Just about every time 11-year-old Anna Wiese makes the two-hour drive to Boise with her mom, Nancy Wiese, she has one thing on her mind: seeing Idaho's marbled Capitol.
Last year, when she was 10, Anna wanted to spend a few hours combing through every corner of the building.
That's when she and her mom found a plaque, way off the beaten path, dedicated to Idaho's first female legislators. Nancy says Anna was drawn to the women's stories but wasn't happy that the exhibit was stuffed in a stairwell far from the rotunda area where most of Idaho's legislative history is on display.
"I thought it was very, very sad because that could be out here with all the men and it shows that women can make a change in the world," Anna says.
So Anna wrote a letter to her state senator with the help of her mom:
"I personally believe that this important framed document should be placed in the main hall where several other important historical documents are hung ... I would like to see this changed for it sends a message that men and women are not treated equally."

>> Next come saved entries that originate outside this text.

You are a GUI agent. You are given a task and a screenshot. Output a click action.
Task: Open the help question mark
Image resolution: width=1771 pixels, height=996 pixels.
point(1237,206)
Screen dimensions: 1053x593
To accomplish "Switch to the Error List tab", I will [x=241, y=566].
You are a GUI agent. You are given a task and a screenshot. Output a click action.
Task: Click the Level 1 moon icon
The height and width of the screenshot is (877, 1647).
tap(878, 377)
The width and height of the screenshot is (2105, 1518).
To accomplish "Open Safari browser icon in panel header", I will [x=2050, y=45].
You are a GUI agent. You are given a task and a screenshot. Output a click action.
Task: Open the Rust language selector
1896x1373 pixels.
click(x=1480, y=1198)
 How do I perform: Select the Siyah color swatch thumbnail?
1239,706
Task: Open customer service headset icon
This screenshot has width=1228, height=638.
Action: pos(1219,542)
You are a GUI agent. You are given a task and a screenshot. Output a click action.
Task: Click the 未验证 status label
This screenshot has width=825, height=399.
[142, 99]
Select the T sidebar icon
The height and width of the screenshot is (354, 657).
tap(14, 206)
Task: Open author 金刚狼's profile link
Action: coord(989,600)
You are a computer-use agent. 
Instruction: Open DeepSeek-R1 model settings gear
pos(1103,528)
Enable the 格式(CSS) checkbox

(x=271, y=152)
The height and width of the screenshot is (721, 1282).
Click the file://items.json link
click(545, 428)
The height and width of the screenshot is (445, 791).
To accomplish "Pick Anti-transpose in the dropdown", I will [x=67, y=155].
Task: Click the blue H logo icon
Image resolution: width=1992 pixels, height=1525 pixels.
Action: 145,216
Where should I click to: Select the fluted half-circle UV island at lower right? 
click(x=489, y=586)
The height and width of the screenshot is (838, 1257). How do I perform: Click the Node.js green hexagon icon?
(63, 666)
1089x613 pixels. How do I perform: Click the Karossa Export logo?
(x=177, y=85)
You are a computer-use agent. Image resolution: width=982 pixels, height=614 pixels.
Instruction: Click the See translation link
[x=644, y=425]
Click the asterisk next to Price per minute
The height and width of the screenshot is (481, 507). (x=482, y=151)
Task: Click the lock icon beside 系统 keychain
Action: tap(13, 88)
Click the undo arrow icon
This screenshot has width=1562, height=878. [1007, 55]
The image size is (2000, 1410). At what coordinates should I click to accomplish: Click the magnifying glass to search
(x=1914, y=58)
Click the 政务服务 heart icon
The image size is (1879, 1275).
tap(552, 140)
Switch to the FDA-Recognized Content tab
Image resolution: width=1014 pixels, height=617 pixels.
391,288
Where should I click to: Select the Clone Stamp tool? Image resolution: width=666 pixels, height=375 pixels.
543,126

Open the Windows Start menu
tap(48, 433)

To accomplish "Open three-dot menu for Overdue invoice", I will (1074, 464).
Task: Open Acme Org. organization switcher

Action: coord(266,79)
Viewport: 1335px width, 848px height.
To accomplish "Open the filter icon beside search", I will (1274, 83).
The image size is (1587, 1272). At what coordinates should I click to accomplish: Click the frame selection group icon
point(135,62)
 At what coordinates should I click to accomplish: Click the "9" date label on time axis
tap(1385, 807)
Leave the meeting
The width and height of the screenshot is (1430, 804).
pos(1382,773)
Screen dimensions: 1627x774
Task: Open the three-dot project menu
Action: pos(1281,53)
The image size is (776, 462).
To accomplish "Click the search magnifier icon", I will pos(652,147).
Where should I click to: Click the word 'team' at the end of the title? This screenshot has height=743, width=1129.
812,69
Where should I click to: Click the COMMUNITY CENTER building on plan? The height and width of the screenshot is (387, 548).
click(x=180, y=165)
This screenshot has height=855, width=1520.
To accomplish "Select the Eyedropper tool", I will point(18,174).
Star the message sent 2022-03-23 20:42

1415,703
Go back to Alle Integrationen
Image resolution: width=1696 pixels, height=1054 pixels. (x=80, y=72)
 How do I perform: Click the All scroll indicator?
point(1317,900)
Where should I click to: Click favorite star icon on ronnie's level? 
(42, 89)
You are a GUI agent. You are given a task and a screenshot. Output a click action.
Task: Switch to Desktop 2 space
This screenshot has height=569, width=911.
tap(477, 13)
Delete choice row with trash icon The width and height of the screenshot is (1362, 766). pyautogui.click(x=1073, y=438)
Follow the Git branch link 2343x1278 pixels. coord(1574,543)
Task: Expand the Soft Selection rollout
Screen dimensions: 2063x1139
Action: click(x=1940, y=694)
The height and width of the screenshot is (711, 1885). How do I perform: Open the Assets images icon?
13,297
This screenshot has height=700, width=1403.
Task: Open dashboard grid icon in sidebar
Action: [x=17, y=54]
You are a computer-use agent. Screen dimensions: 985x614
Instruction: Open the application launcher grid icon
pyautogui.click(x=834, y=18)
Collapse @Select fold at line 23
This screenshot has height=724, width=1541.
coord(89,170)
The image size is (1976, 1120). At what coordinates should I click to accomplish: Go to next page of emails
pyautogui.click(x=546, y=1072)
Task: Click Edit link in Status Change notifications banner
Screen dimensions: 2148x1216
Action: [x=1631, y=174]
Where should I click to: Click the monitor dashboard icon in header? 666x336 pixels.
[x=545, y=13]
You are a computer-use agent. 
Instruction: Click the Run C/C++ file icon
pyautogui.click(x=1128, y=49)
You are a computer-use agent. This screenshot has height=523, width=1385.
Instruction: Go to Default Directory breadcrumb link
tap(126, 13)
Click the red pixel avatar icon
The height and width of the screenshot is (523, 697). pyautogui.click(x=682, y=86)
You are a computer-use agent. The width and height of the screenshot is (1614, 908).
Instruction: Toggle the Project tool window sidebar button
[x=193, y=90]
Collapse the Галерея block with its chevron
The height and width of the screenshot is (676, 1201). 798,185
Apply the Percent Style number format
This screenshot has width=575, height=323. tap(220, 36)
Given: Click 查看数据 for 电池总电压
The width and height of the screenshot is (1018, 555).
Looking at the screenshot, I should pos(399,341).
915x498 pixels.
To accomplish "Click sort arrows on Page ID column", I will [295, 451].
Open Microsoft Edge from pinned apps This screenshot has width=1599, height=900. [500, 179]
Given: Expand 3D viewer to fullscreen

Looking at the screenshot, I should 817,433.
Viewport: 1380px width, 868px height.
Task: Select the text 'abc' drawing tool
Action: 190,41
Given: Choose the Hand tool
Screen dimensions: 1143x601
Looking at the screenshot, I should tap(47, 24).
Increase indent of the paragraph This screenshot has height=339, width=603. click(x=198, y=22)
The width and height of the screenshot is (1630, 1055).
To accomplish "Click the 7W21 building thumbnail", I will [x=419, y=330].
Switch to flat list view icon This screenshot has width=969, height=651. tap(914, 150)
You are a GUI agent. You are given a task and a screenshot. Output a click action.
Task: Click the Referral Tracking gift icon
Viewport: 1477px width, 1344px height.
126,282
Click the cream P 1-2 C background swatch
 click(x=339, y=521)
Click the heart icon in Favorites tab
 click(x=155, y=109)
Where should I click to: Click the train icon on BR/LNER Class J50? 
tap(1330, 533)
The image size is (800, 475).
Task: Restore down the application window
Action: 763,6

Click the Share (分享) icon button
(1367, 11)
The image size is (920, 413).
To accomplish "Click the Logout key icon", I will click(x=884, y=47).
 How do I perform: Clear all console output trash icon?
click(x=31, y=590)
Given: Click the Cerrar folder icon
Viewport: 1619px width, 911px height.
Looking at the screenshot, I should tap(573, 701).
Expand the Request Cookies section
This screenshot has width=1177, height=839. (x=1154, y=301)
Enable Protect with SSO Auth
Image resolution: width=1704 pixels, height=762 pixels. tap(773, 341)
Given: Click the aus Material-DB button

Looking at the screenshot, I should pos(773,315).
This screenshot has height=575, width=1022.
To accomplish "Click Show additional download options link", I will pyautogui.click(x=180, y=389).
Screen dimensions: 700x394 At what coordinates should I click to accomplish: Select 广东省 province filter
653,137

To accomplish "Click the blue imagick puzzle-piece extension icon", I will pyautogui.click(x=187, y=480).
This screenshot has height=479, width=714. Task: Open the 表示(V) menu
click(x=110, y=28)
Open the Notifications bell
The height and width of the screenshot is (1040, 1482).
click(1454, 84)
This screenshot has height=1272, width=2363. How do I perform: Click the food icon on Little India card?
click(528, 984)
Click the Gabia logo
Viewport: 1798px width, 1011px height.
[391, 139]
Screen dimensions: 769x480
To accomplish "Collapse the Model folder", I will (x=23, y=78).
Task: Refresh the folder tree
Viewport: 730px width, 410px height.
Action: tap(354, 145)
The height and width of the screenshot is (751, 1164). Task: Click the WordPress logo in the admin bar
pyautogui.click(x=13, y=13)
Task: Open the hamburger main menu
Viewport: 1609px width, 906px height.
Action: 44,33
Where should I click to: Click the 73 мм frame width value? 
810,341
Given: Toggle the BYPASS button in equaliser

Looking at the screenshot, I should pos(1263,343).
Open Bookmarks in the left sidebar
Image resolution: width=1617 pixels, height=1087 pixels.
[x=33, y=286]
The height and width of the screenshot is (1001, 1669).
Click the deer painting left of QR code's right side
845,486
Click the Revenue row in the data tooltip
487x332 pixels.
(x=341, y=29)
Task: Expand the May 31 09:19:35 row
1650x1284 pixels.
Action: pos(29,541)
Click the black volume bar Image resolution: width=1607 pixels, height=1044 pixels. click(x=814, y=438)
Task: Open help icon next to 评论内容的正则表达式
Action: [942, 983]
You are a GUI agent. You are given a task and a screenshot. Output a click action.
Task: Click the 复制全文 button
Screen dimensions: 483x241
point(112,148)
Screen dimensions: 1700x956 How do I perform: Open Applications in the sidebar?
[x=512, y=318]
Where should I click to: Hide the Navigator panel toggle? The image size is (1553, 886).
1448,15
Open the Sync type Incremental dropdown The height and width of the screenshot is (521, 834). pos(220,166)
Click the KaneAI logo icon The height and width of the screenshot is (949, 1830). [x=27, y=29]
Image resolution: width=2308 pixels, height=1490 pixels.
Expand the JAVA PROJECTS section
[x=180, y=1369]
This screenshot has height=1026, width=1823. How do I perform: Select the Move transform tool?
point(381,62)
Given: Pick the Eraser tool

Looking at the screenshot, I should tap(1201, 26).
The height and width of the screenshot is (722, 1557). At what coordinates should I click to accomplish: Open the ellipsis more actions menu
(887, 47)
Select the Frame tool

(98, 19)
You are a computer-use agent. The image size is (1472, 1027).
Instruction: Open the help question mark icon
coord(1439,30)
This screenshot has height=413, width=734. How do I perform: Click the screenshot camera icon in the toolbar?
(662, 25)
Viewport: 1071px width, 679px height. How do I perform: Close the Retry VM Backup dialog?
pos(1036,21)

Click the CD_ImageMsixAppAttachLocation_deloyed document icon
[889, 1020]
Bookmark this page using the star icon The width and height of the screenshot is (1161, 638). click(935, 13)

Anna, like all fourth-graders in the state, took a whole year of Idaho history lessons but never learned about the first women to hold state office.
Those lawmakers were Clara Campbell, Harriet Noble and Mary Wright, elected to the Idaho House from three different political parties just two years after Idaho became the second state in the country, in 1896, where women won the right to vote in state and local elections.
"I think their legacy is they jumped right into it and served as soon as they could. They were all active in introducing legislation," says Elizabeth Jacox, a historian at a research and consulting firm in Boise.
Campbell, a Boise Republican, had run unsuccessfully for Ada County treasurer when she won her race in the House.
Noble was a suffragette, businesswoman and Democrat from the gold mining town of Idaho City.
The youngest of the three, Wright, turned 30 just before taking office. The populist candidate from the far reaches of northern Idaho would go on to have a long career in politics.
During their two years in office, Jacox says the trio cemented women's right to vote, expanded powers for nonprofits and made sure a hand-carved statue of George Washington, which still sits in the Idaho Capitol today, could be preserved.
After Anna's letter asking for the commemorative plaque to be moved, lawmakers got to work and the Idaho State Historical Society eventually moved it downstairs to the Capitol rotunda, where it will get many more eyes.
The exhibit now has two glass display cases that will rotate different artifacts related to Idaho's first female lawmakers.
Anna, who wants to be both a politician and a doctor when she grows up, says she hopes people take an inspiring message away from this experience.
"Children can make a change," she says. "Kids my age can make a change, not just adults."
If nothing else, her potential future colleagues in the House or Senate can count on nothing slipping by her eagle eyes.